The original recipe can be found here:

It’s billed as a five ingredient protein bite, but along the way I’ve adjusted the recipe for taste and more protein-punch, and smoothed them out into bars, to make two-weeks’ worth of goodie snacks for work.



  • 1 cup quick oats
  • 1 scoop vanilla or whey protein powder
  • ¼ cup dark chocolate chips
  • ¼ cup chia or flaxseed/chia blend
  • 1 ½ Tbsp. of Honey
  • 2/3 cup Peanut Butter
  • Handful to ¼ cup chopped pecans (Optional)

Put everything in a bowl and mix it up.


Got to be honest here – the easiest way to combine everything is to get in with your hands. Between the PB and the honey, it’s the only way to really blend it all together.

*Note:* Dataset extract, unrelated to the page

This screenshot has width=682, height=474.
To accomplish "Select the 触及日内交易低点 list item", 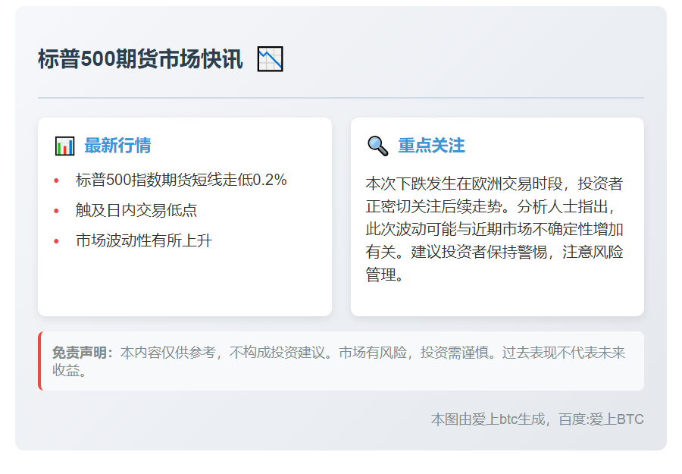I will (x=136, y=211).
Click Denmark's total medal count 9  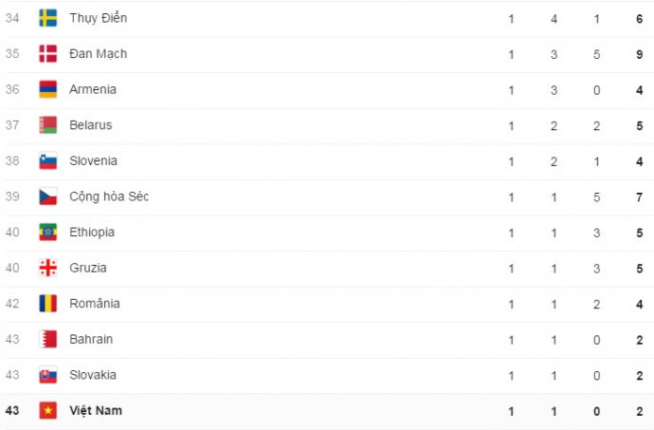point(641,54)
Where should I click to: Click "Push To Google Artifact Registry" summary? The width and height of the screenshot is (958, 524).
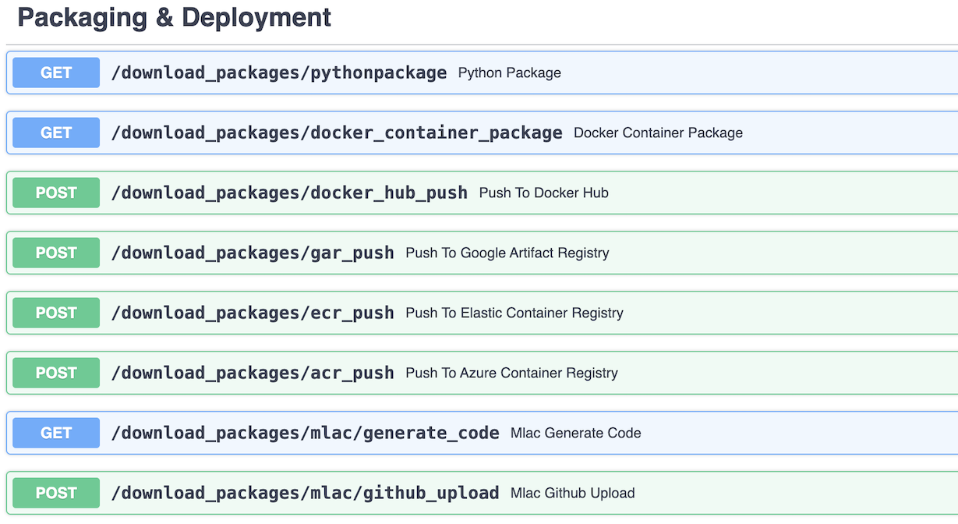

I spread into an 8×8 pan and refrigerate for a few hours – at least 4. Then I cut into 8 bars and wrap individually in saran wrap.


Keep in the refrigerator. They are much better cold. They keep for at least two weeks (that’s the longest they’ve lasted in my house!).

This is a versatile and fun recipe – so add what you like:

  • I’ve made it with sweetened coconut flakes before, before settling on the pecans as my preferred add-in. Almonds, or any other nut of choice would also work.
  • I like dark chocolate, for the ‘healthier’ factor, but semi-sweet or milk chocolate isn’t going to ruin the recipe. Do what you like. For the peanut butter I usually use an all-natural smooth, but chunky should be just fine, too.
  • Flaxseeds blend in better, but chia seeds give it a bit more crunch (just check your teeth after eating – those buggers can stick around if you’re not careful!).

Enjoy! Let me know if you’ve tried this, or what version you come up with!